Travis Tygart, the chief executive of the United States Anti-Doping Agency and an outspoken critic of WADA, recommended that the United States condition its funding of the agency, more than $3.6 million this year, saying that WADA should release the entire case file it has on the Chinese swimmers.

He also proposed in his written testimony that WADA, in an effort to prevent what happened with the Chinese swimmers from happening again, set up an independent expert committee to review cases in which athletes have tested positive but their countries have declined to discipline them. Under the current rules, even athletes who are not disciplined are supposed to have their positive test publicly disclosed.

In the case of the Chinese swimmers before the 2021 Games, no public announcement was made of the positive tests, the swimmers were not punished, and they went on to compete at the Olympics without their rivals knowing there were questions about their use of a banned substance.

Tygart also called for an audit of the agency.

The agency has stood by its handling of the positive tests. It has appointed a former top Swiss prosecutor to investigate whether it did anything wrong or gave China favorable treatment, though American officials, other countries’ antidoping authorities and athletes have questioned whether this inquiry will be truly independent. The findings of that investigation are expected to be released before the Olympics.

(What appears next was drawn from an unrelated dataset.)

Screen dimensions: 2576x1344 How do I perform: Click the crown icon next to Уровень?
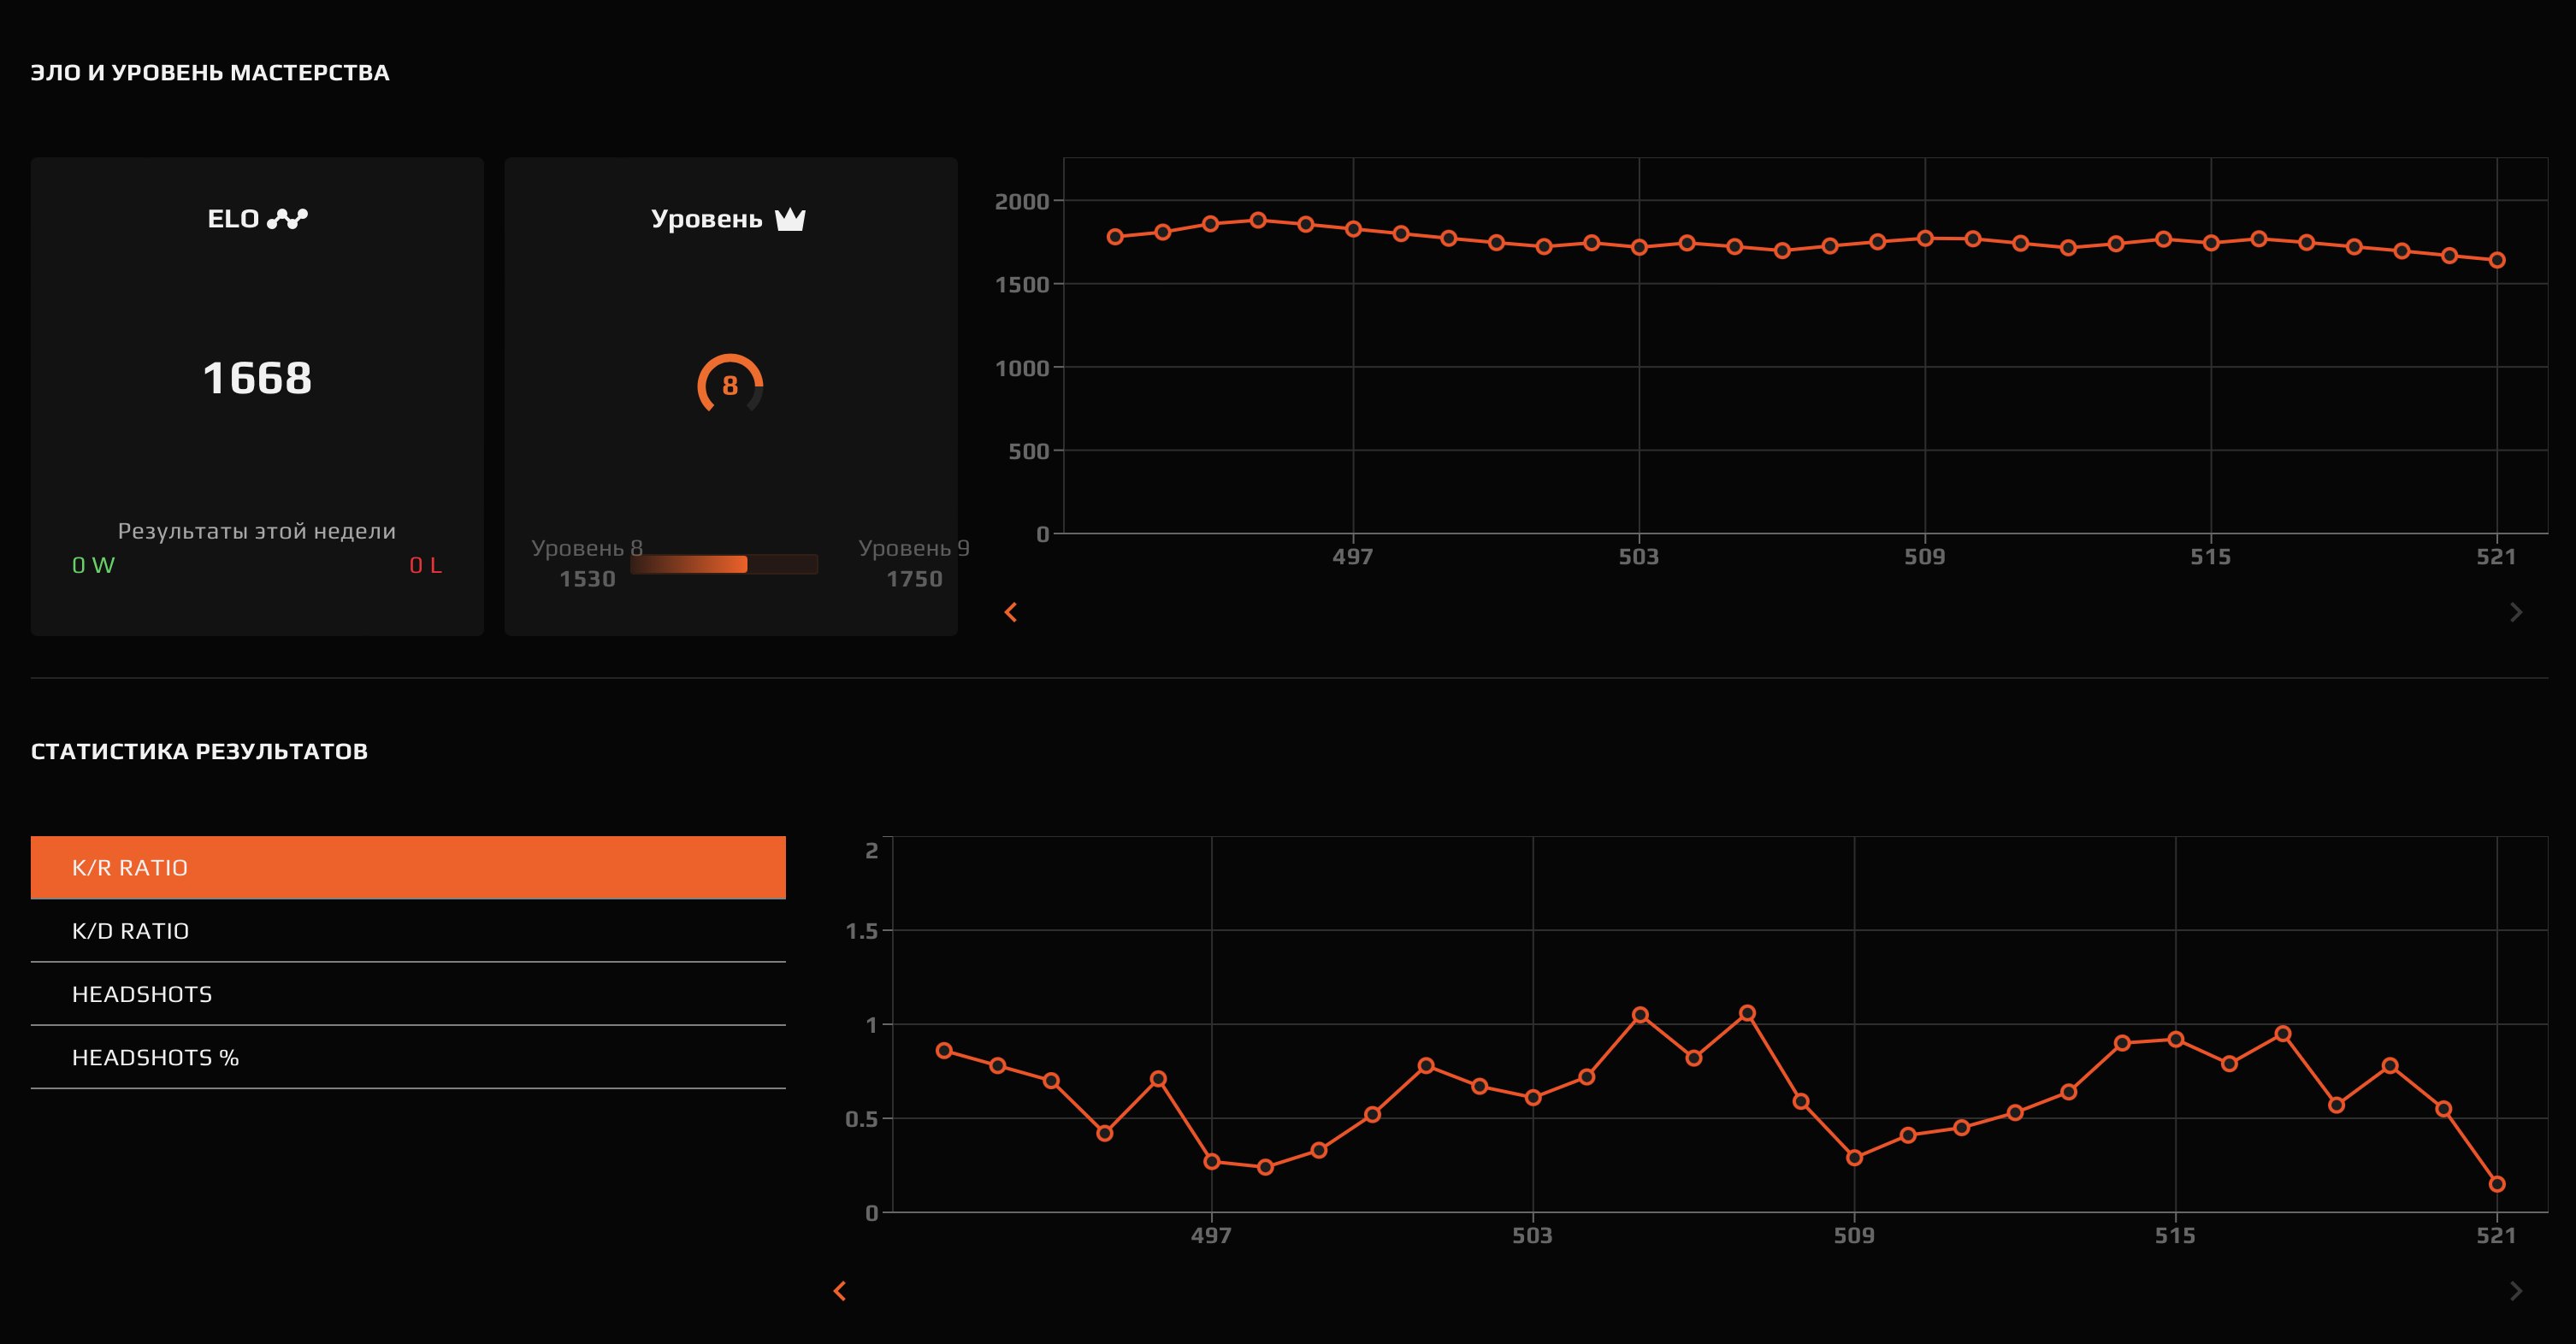[x=790, y=217]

The Times reported in April that the Chinese antidoping authorities had claimed that the athletes should not be disciplined because trace amounts of the drug they tested positive for — a prescription heart medication known as trimetazidine, or TMZ — had been found in the kitchen of a hotel where they were staying for a meet in late 2020 and early 2021.

The Chinese authorities concluded that the positive tests after the meet were therefore a result of the swimmers’ unwittingly ingesting food contaminated by TMZ, though it was not clear how the medication, which comes in a pill form, could have ended up in the meals of so many swimmers.

Despite rules that require public disclosure of contamination cases — even those in which the athletes are cleared of wrongdoing — the Chinese kept the positive tests secret. WADA, which is set up to be the backstop when countries fail to follow the rules, accepted the explanation from the Chinese authorities, did not do an investigation on the ground and declined to try to discipline the athletes.

The revelation by The Times about the positive tests and WADA’s handling of them raised questions around the world about the agency tasked with keeping the Olympics clean.

The loudest outcry has come from the United States, which has seen intensifying competition from China in swimming. The Biden White House’s top drug official has demanded more accountability and transparency from WADA, members of Congress have urged the F.B.I. to investigate the matter, and lawmakers are weighing whether to continue providing funding to the agency.

In her prepared remarks submitted to the committee, Schmitt described the lengths that American athletes go to to ensure compliance with antidoping rules, from having to urinate in front of drug testers to avoiding something as simple as a topical cream to help with dry skin if they are not sure of the ingredients in it.

“I’ve even had a drug tester come sit next to me during a history exam in college, because they show up unannounced,” Schmitt said.

Phelps first testified before Congress on this issue in 2017, in response to the doping scandal during which a former Russian official said publicly that the country had run a state-sponsored doping program that produced Olympic stars. Phelps said at Tuesday’s hearing that he was “incredulous” to be back addressing the same issue seven years later.

“It is clear to me that any attempts of reform at WADA have fallen short,” Phelps said, “and there are still deeply rooted systemic problems that prove to be detrimental to the integrity of international sports and athletes’ rights to fair competition.”